Data entries →
####
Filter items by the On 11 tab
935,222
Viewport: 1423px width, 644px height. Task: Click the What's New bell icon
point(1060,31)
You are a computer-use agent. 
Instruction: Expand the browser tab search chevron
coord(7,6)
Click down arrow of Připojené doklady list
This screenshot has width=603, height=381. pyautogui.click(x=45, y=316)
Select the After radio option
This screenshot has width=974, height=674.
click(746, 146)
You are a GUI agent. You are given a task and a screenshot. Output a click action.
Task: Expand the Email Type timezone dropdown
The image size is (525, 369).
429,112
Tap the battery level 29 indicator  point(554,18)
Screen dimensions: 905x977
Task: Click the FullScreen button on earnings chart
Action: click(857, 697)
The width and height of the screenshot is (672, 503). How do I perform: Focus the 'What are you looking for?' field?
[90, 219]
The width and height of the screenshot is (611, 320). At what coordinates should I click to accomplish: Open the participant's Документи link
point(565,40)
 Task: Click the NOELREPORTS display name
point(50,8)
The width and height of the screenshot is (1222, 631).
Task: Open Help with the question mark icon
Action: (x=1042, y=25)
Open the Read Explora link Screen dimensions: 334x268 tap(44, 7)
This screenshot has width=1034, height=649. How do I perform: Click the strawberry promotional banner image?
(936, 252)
####
What this task involves →
Please copy out each of the items above word for word.

Output →
Filter items by the On 11 tab
935,222
Viewport: 1423px width, 644px height. Task: Click the What's New bell icon
point(1060,31)
You are a computer-use agent. 
Instruction: Expand the browser tab search chevron
coord(7,6)
Click down arrow of Připojené doklady list
This screenshot has width=603, height=381. pyautogui.click(x=45, y=316)
Select the After radio option
This screenshot has width=974, height=674.
click(746, 146)
You are a GUI agent. You are given a task and a screenshot. Output a click action.
Task: Expand the Email Type timezone dropdown
The image size is (525, 369).
429,112
Tap the battery level 29 indicator  point(554,18)
Screen dimensions: 905x977
Task: Click the FullScreen button on earnings chart
Action: click(857, 697)
The width and height of the screenshot is (672, 503). How do I perform: Focus the 'What are you looking for?' field?
[90, 219]
The width and height of the screenshot is (611, 320). At what coordinates should I click to accomplish: Open the participant's Документи link
point(565,40)
 Task: Click the NOELREPORTS display name
point(50,8)
The width and height of the screenshot is (1222, 631).
Task: Open Help with the question mark icon
Action: (x=1042, y=25)
Open the Read Explora link Screen dimensions: 334x268 tap(44, 7)
This screenshot has width=1034, height=649. How do I perform: Click the strawberry promotional banner image?
(936, 252)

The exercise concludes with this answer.